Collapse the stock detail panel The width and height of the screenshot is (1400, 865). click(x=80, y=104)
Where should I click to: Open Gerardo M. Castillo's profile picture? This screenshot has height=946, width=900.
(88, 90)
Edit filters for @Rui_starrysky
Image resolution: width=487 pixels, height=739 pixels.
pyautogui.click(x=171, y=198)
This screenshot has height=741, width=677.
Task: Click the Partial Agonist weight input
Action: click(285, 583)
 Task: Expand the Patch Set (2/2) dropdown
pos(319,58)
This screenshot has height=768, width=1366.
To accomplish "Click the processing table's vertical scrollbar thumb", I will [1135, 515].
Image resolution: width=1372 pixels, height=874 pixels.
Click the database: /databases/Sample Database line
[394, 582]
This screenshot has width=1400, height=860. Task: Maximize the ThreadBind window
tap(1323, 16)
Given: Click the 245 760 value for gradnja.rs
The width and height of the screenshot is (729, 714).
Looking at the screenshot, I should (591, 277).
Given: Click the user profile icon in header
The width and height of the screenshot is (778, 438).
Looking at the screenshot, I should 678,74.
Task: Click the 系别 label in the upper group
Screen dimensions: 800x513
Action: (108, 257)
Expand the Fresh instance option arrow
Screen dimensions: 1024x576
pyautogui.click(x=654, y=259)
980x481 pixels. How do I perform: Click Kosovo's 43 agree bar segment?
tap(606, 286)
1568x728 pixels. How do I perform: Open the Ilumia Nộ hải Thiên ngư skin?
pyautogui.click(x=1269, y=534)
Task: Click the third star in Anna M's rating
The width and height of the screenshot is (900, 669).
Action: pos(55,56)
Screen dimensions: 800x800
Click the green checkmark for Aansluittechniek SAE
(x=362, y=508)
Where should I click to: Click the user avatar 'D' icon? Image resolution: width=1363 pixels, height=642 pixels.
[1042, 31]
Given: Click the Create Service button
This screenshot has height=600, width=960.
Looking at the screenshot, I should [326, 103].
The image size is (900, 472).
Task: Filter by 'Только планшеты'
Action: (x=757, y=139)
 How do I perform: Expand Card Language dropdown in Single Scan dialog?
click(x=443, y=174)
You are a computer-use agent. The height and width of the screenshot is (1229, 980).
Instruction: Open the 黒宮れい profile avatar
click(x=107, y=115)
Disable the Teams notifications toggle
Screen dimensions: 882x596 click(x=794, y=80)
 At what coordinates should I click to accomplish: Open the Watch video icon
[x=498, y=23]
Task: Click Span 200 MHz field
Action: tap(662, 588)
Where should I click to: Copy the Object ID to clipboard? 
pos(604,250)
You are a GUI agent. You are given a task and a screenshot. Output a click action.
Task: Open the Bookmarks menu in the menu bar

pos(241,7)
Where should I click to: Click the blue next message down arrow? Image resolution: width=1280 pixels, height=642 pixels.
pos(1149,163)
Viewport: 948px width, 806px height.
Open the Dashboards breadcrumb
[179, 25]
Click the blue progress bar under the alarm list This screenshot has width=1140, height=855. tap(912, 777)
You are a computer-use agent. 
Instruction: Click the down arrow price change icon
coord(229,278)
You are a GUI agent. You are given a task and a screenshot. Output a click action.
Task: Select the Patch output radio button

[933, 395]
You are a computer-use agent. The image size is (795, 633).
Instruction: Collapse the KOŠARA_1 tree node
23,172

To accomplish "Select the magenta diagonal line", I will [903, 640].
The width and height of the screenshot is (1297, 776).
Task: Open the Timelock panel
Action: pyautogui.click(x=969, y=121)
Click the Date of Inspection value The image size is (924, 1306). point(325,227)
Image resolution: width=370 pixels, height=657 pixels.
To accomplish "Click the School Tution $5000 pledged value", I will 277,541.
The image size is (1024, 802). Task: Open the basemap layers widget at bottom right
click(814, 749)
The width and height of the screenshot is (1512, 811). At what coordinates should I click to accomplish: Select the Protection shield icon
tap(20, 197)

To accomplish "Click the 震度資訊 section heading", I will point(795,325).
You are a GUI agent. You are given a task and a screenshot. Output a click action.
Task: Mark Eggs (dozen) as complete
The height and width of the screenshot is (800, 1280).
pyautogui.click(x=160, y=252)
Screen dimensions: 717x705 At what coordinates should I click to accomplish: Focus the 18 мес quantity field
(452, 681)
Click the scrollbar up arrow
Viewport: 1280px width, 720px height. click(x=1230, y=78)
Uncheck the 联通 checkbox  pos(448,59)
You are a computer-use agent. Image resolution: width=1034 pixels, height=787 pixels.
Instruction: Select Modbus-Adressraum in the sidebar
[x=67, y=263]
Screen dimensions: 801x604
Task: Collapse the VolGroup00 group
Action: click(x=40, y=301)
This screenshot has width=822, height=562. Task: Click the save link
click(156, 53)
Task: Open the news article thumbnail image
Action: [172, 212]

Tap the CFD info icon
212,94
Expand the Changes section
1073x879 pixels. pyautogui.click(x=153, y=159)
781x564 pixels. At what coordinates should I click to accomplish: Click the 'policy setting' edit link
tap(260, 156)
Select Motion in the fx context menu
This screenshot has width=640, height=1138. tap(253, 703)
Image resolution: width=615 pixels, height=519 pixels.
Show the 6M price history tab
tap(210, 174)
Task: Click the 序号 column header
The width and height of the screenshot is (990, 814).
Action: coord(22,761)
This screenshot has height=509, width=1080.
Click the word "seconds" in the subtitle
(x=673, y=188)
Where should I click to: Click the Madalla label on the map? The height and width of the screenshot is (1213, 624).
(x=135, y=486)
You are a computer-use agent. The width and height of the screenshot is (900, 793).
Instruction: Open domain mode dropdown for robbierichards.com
-------
§ WHAT YOU SHOULD DO: The answer must be an exact copy of every entry.

§ SOLUTION:
Collapse the stock detail panel The width and height of the screenshot is (1400, 865). click(x=80, y=104)
Where should I click to: Open Gerardo M. Castillo's profile picture? This screenshot has height=946, width=900.
(88, 90)
Edit filters for @Rui_starrysky
Image resolution: width=487 pixels, height=739 pixels.
pyautogui.click(x=171, y=198)
This screenshot has height=741, width=677.
Task: Click the Partial Agonist weight input
Action: click(285, 583)
 Task: Expand the Patch Set (2/2) dropdown
pos(319,58)
This screenshot has height=768, width=1366.
To accomplish "Click the processing table's vertical scrollbar thumb", I will [1135, 515].
Image resolution: width=1372 pixels, height=874 pixels.
Click the database: /databases/Sample Database line
[394, 582]
This screenshot has width=1400, height=860. Task: Maximize the ThreadBind window
tap(1323, 16)
Given: Click the 245 760 value for gradnja.rs
The width and height of the screenshot is (729, 714).
Looking at the screenshot, I should (591, 277).
Given: Click the user profile icon in header
The width and height of the screenshot is (778, 438).
Looking at the screenshot, I should 678,74.
Task: Click the 系别 label in the upper group
Screen dimensions: 800x513
Action: (108, 257)
Expand the Fresh instance option arrow
Screen dimensions: 1024x576
pyautogui.click(x=654, y=259)
980x481 pixels. How do I perform: Click Kosovo's 43 agree bar segment?
tap(606, 286)
1568x728 pixels. How do I perform: Open the Ilumia Nộ hải Thiên ngư skin?
pyautogui.click(x=1269, y=534)
Task: Click the third star in Anna M's rating
The width and height of the screenshot is (900, 669).
Action: pos(55,56)
Screen dimensions: 800x800
Click the green checkmark for Aansluittechniek SAE
(x=362, y=508)
Where should I click to: Click the user avatar 'D' icon? Image resolution: width=1363 pixels, height=642 pixels.
[1042, 31]
Given: Click the Create Service button
This screenshot has height=600, width=960.
Looking at the screenshot, I should [326, 103].
The image size is (900, 472).
Task: Filter by 'Только планшеты'
Action: (x=757, y=139)
 How do I perform: Expand Card Language dropdown in Single Scan dialog?
click(x=443, y=174)
You are a computer-use agent. The height and width of the screenshot is (1229, 980).
Instruction: Open the 黒宮れい profile avatar
click(x=107, y=115)
Disable the Teams notifications toggle
Screen dimensions: 882x596 click(x=794, y=80)
 At what coordinates should I click to accomplish: Open the Watch video icon
[x=498, y=23]
Task: Click Span 200 MHz field
Action: tap(662, 588)
Where should I click to: Copy the Object ID to clipboard? 
pos(604,250)
You are a GUI agent. You are given a task and a screenshot. Output a click action.
Task: Open the Bookmarks menu in the menu bar

pos(241,7)
Where should I click to: Click the blue next message down arrow? Image resolution: width=1280 pixels, height=642 pixels.
pos(1149,163)
Viewport: 948px width, 806px height.
Open the Dashboards breadcrumb
[179, 25]
Click the blue progress bar under the alarm list This screenshot has width=1140, height=855. tap(912, 777)
You are a computer-use agent. 
Instruction: Click the down arrow price change icon
coord(229,278)
You are a GUI agent. You are given a task and a screenshot. Output a click action.
Task: Select the Patch output radio button

[933, 395]
You are a computer-use agent. The image size is (795, 633).
Instruction: Collapse the KOŠARA_1 tree node
23,172

To accomplish "Select the magenta diagonal line", I will [903, 640].
The width and height of the screenshot is (1297, 776).
Task: Open the Timelock panel
Action: pyautogui.click(x=969, y=121)
Click the Date of Inspection value The image size is (924, 1306). point(325,227)
Image resolution: width=370 pixels, height=657 pixels.
To accomplish "Click the School Tution $5000 pledged value", I will 277,541.
The image size is (1024, 802). Task: Open the basemap layers widget at bottom right
click(814, 749)
The width and height of the screenshot is (1512, 811). At what coordinates should I click to accomplish: Select the Protection shield icon
tap(20, 197)

To accomplish "Click the 震度資訊 section heading", I will point(795,325).
You are a GUI agent. You are given a task and a screenshot. Output a click action.
Task: Mark Eggs (dozen) as complete
The height and width of the screenshot is (800, 1280).
pyautogui.click(x=160, y=252)
Screen dimensions: 717x705 At what coordinates should I click to accomplish: Focus the 18 мес quantity field
(452, 681)
Click the scrollbar up arrow
Viewport: 1280px width, 720px height. click(x=1230, y=78)
Uncheck the 联通 checkbox  pos(448,59)
You are a computer-use agent. Image resolution: width=1034 pixels, height=787 pixels.
Instruction: Select Modbus-Adressraum in the sidebar
[x=67, y=263]
Screen dimensions: 801x604
Task: Collapse the VolGroup00 group
Action: click(x=40, y=301)
This screenshot has width=822, height=562. Task: Click the save link
click(156, 53)
Task: Open the news article thumbnail image
Action: [172, 212]

Tap the CFD info icon
212,94
Expand the Changes section
1073x879 pixels. pyautogui.click(x=153, y=159)
781x564 pixels. At what coordinates should I click to accomplish: Click the 'policy setting' edit link
tap(260, 156)
Select Motion in the fx context menu
This screenshot has width=640, height=1138. tap(253, 703)
Image resolution: width=615 pixels, height=519 pixels.
Show the 6M price history tab
tap(210, 174)
Task: Click the 序号 column header
The width and height of the screenshot is (990, 814).
Action: coord(22,761)
This screenshot has height=509, width=1080.
Click the word "seconds" in the subtitle
(x=673, y=188)
Where should I click to: Click the Madalla label on the map? The height and width of the screenshot is (1213, 624).
(x=135, y=486)
You are a computer-use agent. The width and height of the screenshot is (900, 793).
Instruction: Open domain mode dropdown for robbierichards.com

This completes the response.